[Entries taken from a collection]
++++++
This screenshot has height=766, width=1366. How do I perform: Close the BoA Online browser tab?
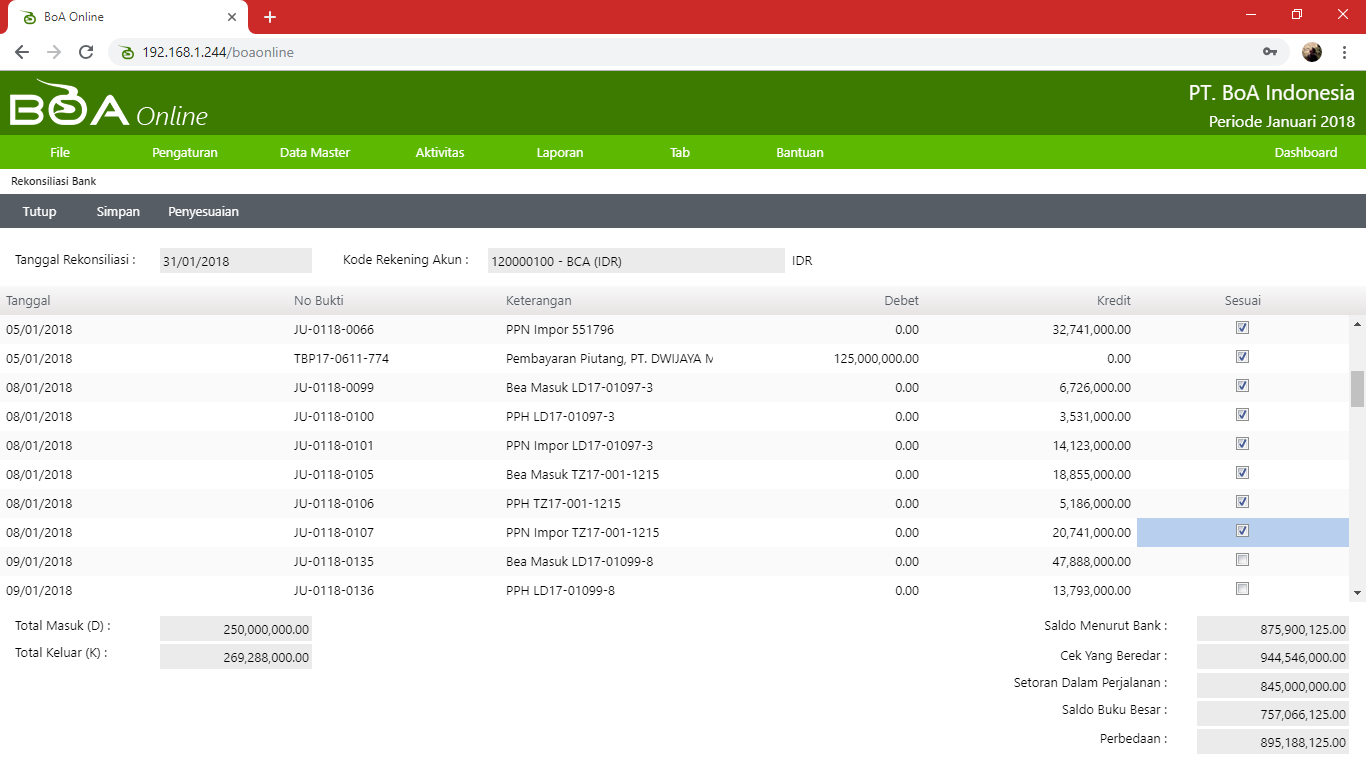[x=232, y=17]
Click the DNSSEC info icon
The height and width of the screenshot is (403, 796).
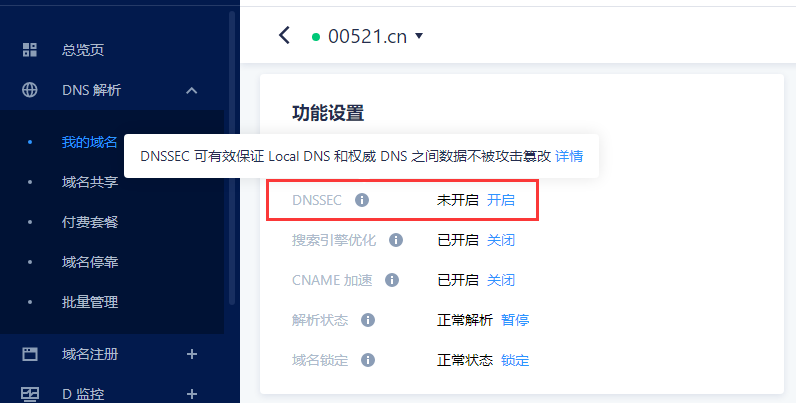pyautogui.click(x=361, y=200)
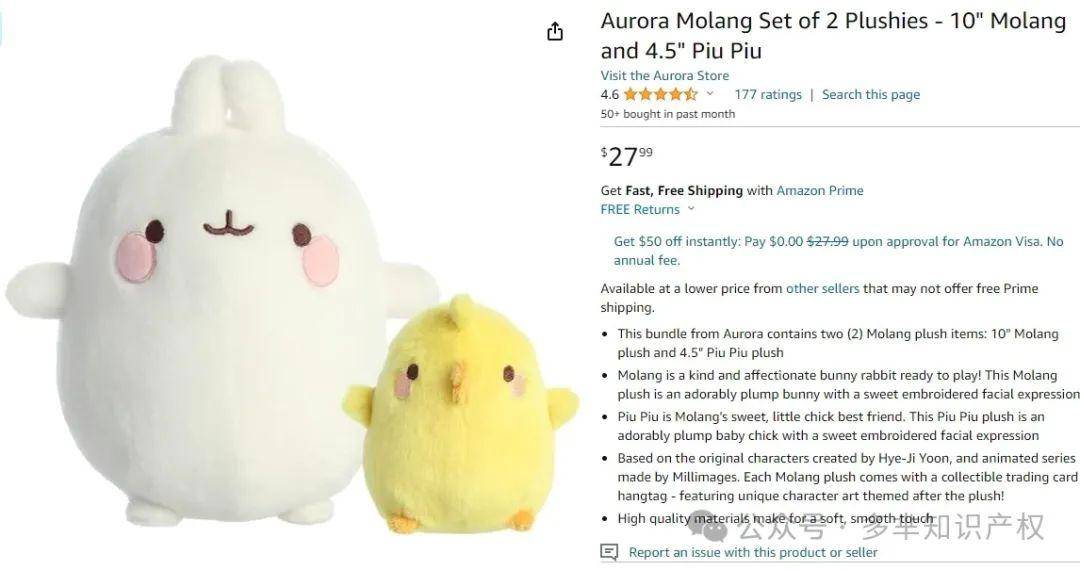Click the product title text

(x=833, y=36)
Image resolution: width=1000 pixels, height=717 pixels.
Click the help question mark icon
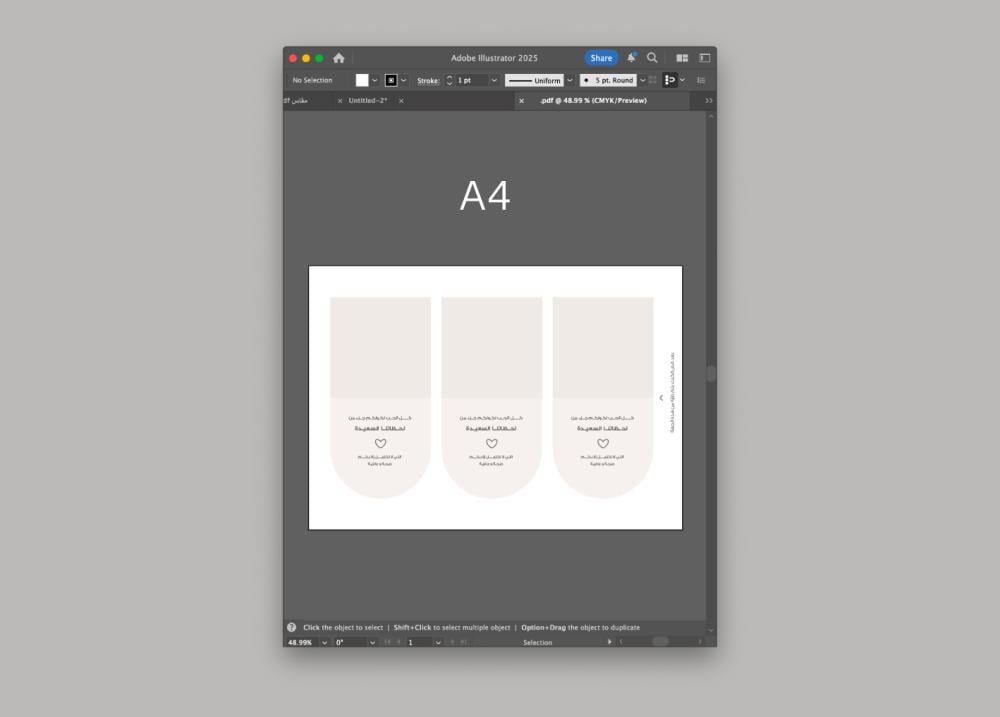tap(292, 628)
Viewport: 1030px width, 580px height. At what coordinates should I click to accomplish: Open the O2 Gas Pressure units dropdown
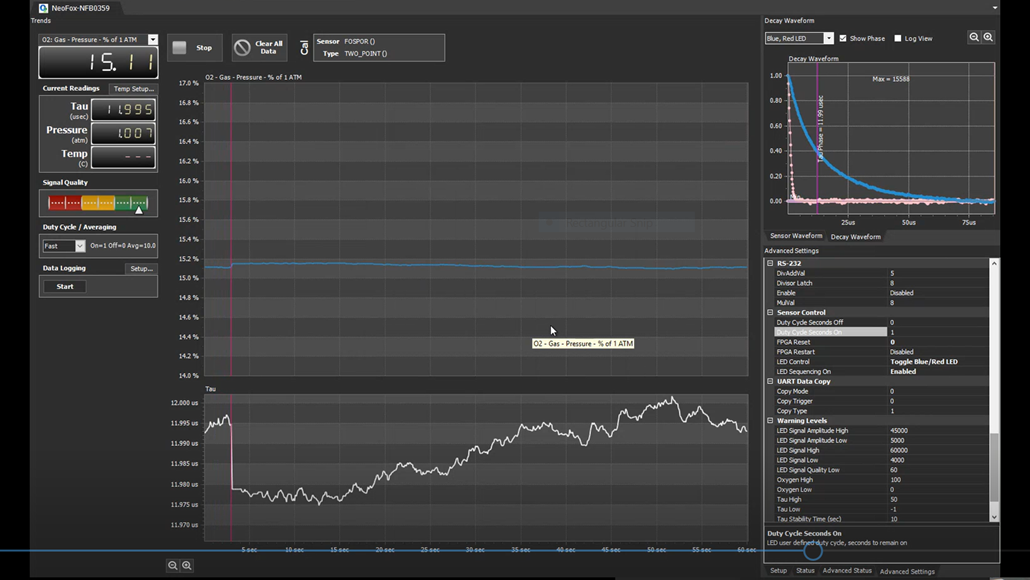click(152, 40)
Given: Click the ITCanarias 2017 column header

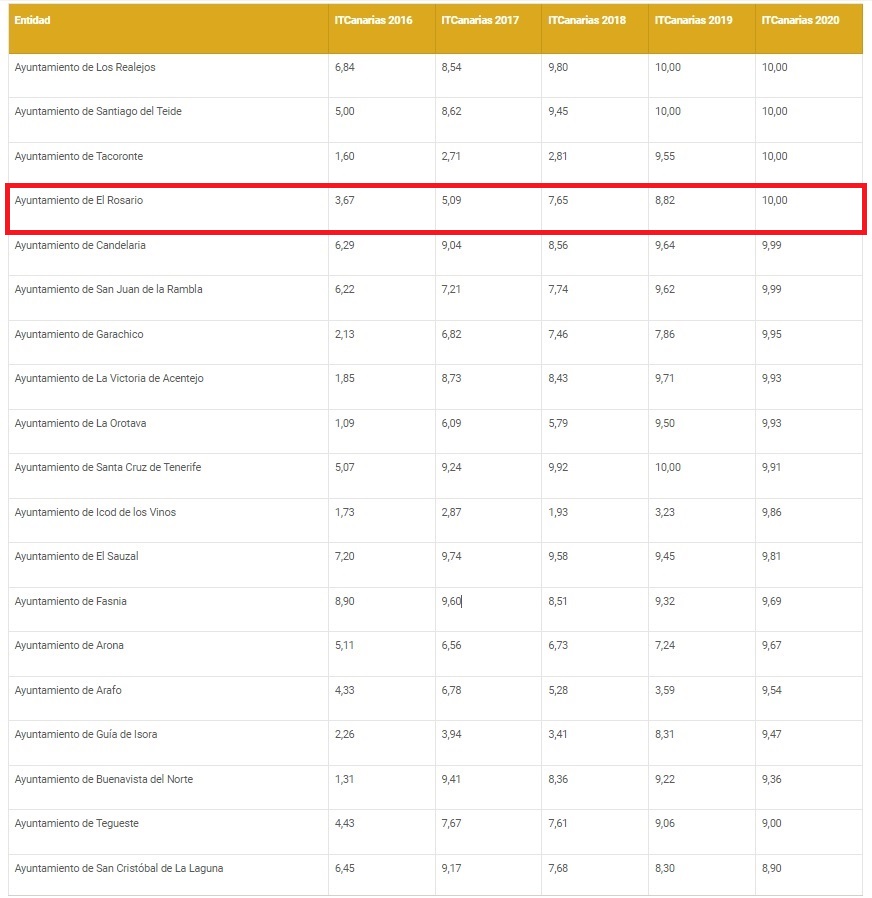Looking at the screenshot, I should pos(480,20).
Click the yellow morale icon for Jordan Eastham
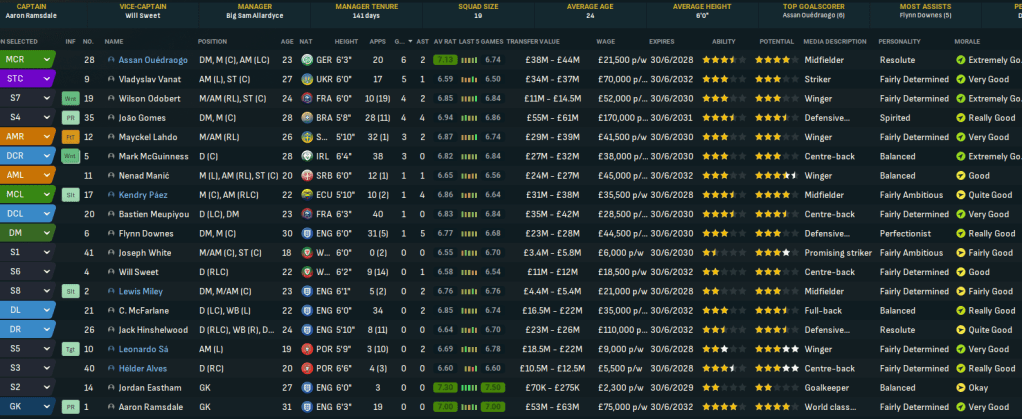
++++++
## Directions for this task
Could you repeat all of the data exactly, minus the pictures?

## Completed task
This screenshot has height=766, width=1366. How do I perform: Close the BoA Online browser tab?
[x=232, y=17]
Click the DNSSEC info icon
The height and width of the screenshot is (403, 796).
pyautogui.click(x=361, y=200)
Click the product title text

(x=833, y=36)
Image resolution: width=1000 pixels, height=717 pixels.
Click the help question mark icon
tap(292, 628)
Viewport: 1030px width, 580px height. At what coordinates should I click to accomplish: Open the O2 Gas Pressure units dropdown
click(152, 40)
Given: Click the ITCanarias 2017 column header

Looking at the screenshot, I should pos(480,20).
Click the yellow morale icon for Jordan Eastham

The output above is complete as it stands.